Q4: What purity grade of MPD is needed for plasticiser synthesis?

For most industrial plasticiser synthesis (dibenzoate, dicarboxylate ester production), technical grade MPD with GC purity ≥ 99.0% and water content ≤ 0.1% is adequate. The key quality parameters for esterification are: (1) Low water content - excess water shifts equilibrium against ester formation; use freshly opened drums or dry the MPD over molecular sieves before use; (2) Low acidity - trace HCl or organic acids from degraded MPD can poison titanium or tin esterification catalysts; acidity ≤ 0.01% (as acetic acid) is the typical threshold; (3) Low colour - APHA ≤ 20 in the starting material will typically give a colour ≤ 20 APHA in the final product. For food-contact plasticiser applications, upgrade to cosmetic-grade MPD (purity ≥ 99.5%, heavy metals ≤ 5 ppm, APHA ≤ 10) to ensure the ester product can meet migration testing requirements.

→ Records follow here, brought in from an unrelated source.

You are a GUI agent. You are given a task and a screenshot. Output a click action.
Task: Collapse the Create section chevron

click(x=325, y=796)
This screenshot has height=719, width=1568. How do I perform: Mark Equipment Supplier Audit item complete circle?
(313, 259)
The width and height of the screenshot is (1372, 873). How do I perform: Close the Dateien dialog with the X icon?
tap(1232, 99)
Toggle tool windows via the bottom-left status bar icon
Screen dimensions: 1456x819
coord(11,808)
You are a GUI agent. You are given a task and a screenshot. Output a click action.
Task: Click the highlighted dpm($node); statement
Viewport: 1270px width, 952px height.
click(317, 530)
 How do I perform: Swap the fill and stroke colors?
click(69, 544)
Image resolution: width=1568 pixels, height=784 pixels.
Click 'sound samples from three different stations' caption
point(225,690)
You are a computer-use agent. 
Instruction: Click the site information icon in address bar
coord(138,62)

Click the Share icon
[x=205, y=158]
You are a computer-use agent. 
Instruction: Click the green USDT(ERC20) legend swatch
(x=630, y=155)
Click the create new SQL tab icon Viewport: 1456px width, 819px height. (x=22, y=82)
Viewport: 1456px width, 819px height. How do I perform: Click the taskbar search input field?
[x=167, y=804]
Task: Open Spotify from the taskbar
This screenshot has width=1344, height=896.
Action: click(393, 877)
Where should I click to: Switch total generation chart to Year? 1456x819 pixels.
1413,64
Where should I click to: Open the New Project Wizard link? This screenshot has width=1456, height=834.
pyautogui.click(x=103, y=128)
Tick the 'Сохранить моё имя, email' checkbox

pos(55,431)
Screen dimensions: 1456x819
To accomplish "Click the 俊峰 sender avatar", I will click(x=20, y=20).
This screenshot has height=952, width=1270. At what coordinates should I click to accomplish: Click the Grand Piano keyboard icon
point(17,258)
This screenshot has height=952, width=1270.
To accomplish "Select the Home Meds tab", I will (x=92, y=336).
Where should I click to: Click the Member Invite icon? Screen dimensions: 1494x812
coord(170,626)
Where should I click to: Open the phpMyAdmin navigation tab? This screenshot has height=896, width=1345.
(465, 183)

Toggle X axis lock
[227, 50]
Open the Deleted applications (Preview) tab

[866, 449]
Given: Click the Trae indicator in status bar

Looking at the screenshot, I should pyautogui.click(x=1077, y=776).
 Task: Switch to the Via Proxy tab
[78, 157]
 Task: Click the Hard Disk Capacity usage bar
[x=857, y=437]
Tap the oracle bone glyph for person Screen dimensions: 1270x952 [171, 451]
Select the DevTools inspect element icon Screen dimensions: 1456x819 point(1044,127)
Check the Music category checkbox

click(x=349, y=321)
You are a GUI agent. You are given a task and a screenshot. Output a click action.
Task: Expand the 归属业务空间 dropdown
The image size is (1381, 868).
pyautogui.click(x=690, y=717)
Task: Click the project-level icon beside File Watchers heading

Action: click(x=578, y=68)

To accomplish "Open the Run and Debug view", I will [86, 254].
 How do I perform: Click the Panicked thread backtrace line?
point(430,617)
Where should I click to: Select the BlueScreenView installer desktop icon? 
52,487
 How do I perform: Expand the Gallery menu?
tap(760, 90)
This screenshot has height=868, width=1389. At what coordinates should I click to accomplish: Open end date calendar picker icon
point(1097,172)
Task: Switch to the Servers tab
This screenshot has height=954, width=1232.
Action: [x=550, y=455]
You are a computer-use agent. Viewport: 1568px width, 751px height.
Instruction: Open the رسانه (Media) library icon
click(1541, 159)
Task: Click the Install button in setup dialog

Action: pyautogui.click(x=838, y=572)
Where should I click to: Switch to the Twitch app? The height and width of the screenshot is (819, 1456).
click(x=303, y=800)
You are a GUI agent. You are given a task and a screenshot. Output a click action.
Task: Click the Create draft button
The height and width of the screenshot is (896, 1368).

Q5: Is MPD subject to any export controls or restricted substance lists relevant to specialty chemical synthesis?

As of 2025, MPD (CAS 2163-42-0) is not subject to export controls under the major dual-use goods regimes (EU Dual-Use Regulation, US EAR, China Export Control Law). It is not on the Chemical Weapons Convention (CWC) Schedule 1, 2, or 3 lists. It is not a controlled precursor under US DEA, EU precursor regulations, or INCB international drug precursor controls. It appears on REACH as an existing substance (EINECS 218-551-0) with no current restriction or authorisation requirement. Standard chemical customs classification applies (HS code 2905.39). For agrochemical and pharmaceutical intermediate synthesis, check the downstream active ingredient's precursor control status - MPD itself is unrestricted, but derivatives used in controlled substance synthesis may require reporting.

Q6: Can MPD be used as a reactive plasticiser that becomes incorporated into the polymer matrix?

Yes - this is one of MPD's most valuable modes of use in polymer systems. Unlike migratory plasticisers (which physically sit between polymer chains and can leach out over time), MPD can be incorporated as a reactive chain component in polyester or polyurethane systems where its hydroxyl groups react into the polymer backbone. When MPD is used as a diol monomer in polyester polyol synthesis and that polyester polyol is subsequently crosslinked with an isocyanate (2K PU coating) or cured with a melamine resin, MPD becomes a permanent, covalently bound part of the network. This reactive incorporation eliminates plasticiser migration, blooming, and volatility concerns - advantages that become particularly important in food-contact, medical device, and long-service-life coating applications.